Optimism still matters.
It gives teams permission to experiment. It helps leaders move through uncertainty. It creates the momentum needed to change how work gets done.
But optimism is no longer enough.
AI strategy for SaaS now needs to be grounded in evidence.
The August 2nd deadline changes things
Until now, many businesses have treated AI as a fast-moving layer of experimentation.
Teams have tried new tools. Leaders have encouraged curiosity. Workflows have been accelerated.
That early optimism has been useful.
But the arrival of the EU AI Act means leadership teams need to move beyond belief, intention and informal confidence.
The question is no longer simply, “What could AI do for us?”
It is:
Where is AI already being used?
What risks does that create?
Who owns the outcomes?
What controls are in place?
What evidence can we produce?
For regulated SaaS businesses, this matters more than most. These companies operate in environments where trust, security and compliance are part of the product experience.
Customers don’t just want AI-enabled features. They want confidence that AI is being used safely, responsibly and with proper oversight.
Evidence turns activity into strategy
The issue is not whether people are using AI. In most businesses, they already are.
The harder question is whether leaders can see which AI activities are creating value, which increase risk, and which ones should be stopped, fixed or scaled.
McKinsey reports that almost 90% of companies are experimenting with AI, but only 7% are scaling it enterprise-wide. Harvard Business Review found that only 16% of organisations report a high degree of measurable value from AI.
That gap is the problem.
Without evidence, AI strategy becomes a collection of opinions.
One team says a tool is saving time. Another believes a workflow is improving quality.
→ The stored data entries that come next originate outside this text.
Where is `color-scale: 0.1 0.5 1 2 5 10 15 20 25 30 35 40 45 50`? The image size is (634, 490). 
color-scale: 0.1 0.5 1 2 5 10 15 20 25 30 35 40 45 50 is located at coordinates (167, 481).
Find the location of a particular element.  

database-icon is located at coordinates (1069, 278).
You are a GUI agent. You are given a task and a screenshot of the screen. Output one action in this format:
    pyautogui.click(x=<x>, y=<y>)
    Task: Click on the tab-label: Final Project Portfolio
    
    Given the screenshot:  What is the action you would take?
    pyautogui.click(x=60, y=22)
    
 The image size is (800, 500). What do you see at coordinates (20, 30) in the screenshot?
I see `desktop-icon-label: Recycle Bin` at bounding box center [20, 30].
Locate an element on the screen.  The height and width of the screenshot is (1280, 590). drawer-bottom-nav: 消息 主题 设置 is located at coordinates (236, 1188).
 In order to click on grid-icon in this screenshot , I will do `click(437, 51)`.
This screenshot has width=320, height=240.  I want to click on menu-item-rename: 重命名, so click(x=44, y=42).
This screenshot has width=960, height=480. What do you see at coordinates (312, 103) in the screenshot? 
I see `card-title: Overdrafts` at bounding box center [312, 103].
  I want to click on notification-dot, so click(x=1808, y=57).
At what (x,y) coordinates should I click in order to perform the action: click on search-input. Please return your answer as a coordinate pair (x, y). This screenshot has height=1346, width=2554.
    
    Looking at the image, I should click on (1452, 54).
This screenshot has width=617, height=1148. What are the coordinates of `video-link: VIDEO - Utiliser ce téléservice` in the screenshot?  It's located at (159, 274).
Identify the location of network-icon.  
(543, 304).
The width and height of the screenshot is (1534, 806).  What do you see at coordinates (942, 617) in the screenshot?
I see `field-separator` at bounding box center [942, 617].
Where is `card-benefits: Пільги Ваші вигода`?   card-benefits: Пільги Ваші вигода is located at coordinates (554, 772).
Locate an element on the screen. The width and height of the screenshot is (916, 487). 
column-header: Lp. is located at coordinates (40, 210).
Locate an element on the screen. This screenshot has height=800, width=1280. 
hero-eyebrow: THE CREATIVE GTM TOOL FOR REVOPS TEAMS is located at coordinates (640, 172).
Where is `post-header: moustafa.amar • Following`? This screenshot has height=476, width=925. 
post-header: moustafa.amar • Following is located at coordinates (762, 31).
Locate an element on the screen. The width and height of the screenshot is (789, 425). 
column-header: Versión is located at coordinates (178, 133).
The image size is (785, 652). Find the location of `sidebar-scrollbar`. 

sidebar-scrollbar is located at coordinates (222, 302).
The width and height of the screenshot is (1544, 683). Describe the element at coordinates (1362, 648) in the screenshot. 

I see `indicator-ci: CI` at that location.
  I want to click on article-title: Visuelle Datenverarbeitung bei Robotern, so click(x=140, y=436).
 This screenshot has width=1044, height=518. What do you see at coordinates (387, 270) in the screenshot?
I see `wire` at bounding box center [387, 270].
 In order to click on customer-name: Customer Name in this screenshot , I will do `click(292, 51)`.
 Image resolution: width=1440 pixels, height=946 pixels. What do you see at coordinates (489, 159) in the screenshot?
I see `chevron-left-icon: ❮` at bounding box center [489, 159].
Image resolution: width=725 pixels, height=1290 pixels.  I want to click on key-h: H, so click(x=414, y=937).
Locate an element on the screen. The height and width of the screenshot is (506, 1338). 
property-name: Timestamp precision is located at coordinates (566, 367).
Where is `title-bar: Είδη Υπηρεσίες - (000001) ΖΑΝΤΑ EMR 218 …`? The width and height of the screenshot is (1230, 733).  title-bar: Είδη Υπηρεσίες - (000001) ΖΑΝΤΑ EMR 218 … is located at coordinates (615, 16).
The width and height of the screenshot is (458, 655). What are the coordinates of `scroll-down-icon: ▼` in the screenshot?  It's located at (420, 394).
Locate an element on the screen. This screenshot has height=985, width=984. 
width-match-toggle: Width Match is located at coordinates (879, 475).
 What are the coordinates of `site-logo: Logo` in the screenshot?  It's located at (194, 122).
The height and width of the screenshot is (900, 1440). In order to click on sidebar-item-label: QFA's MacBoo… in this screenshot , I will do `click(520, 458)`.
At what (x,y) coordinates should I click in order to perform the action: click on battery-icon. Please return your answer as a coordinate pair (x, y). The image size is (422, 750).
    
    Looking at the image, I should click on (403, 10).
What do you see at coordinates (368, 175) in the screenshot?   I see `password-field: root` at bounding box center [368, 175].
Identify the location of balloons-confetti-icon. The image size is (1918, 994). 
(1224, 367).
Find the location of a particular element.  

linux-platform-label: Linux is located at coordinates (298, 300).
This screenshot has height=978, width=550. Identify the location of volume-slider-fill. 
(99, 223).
Leaders hear that people are moving faster.
All of that may be true.
But unless those claims are measured against baselines, success metrics and business outcomes, they remain difficult to trust at the leadership level.
AI value measurement cannot be added later. It needs to be designed into the strategy from the beginning.
Compliance needs proof, not promises
The EU AI Act doesn’t mean that all AI initiatives should become slow, cautious or compliance-led.
But it does mean informal AI confidence is no longer enough.
If AI is shaping outputs, workflows, and customer experiences, leaders need a clearer view of what is governed, what is measured, and what remains unclear.
This is where evidence becomes critical.
Not because evidence kills ambition.
Because evidence protects it.
The best AI strategies hold optimism and evidence together.
Optimism creates the ambition to move. Evidence creates the discipline to move well.
That is why Scail created the AI Risk & Value Scorecard.
The Scorecard gives regulated SaaS leaders a practical way to understand where AI is already creating value, where risk is increasing, and where leadership action is needed next.
With 27 days until 2 August, evidence is no longer something to gather later.
It is the foundation for the next phase of AI strategy.